Categories: India

Don’t acquire fertile land, say Lok Sabha MPs

Fertile land should not be acquired and instead waste land should be used for industrial development, MPs from various parties said today while supporting the land acquisition bill during a discussion in the Lok Sabha.

The members said the consent of the farmer was key in any land acquisition and suggested that fair compensation should be paid to him.

The land acquisition and rehabilitation bill seeks to give fair compensation to those who lose their land. The bill seeks to replace an almost 120-year-old law enacted in 1894 during the British rule.

Samajwadi Party chief Mulayam Singh Yadav said: “Don’t acquire fertile land. Instead use waste land to develop industry.” 

Terming the bill anti-farmer, Bahujan Samaj Party member S.S. Nagar said: “Change of land use is a controversial point.”

Noting that “the SEZ was a big scam”, Janata Dal-United leader Rajeev Ranjan said: “It is a toothless bill. The fertile land should not be acquired.”

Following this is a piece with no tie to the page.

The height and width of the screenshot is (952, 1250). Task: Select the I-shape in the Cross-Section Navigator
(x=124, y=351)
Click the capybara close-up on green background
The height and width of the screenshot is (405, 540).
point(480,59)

Trinamool Congress member Sudip Bandyopadhyay said the earlier “draconian” law was applied on farmers of Nandigram and Singur and “how they fought under the leadership of Mamata Banerjee is history”.

This led to protests from the Left party members.

Bandyopadhyay thanked Rural Development Minister Jairam Ramesh for making efforts to make the bill acceptable.

He, however, said that his party was totally opposed to the forcible takeover of land from farmers.

“We believe 100 percent land should be purchased by private groups. Industries should be set up on mono-crop land or barren land only,” he said.

The Trinamool Congress leader said the new bill was a necessity of the hour.

DMK member T.K.S. Elangovan also supported the bill.

Communist Party of India-Marxist member Basudeb Acharia said the bill when enacted would be a draconian law.

“There was no forced acquisition in Singur and Nandigram. Not a single inch of land was acquired in Nandigram. There is a difference between announcement and acquiring,” he said, countering the Trinamool charge.

The Trinamool and Left members then had a heated exchange.

Acharia said: “Many good proposals are not there in the present act which was enacted during the British rule. Social impact assessment, resettlement, compensation… these were not there.

“The act ignores share-croppers,” he said.

“We wanted that there should be a comprehensive act. Nobody is there to listen to the problems of the farmers. When this bill is converted into an act it will be draconian.”

According to Acharia: “The bill says that in case of urgency and exigency any land can be acquired. After this no environmental and social assessment will be done. That means 80 percent of land will be acquired using this provision. The minister should clarify this to the house. Our agricultural land is gradually disappearing.”

Bharatiya Janata Party president Rajnath Singh earlier said: “We feel that if the farmer does not agree to acquisition of land under agriculture, it should not be done under any provision.”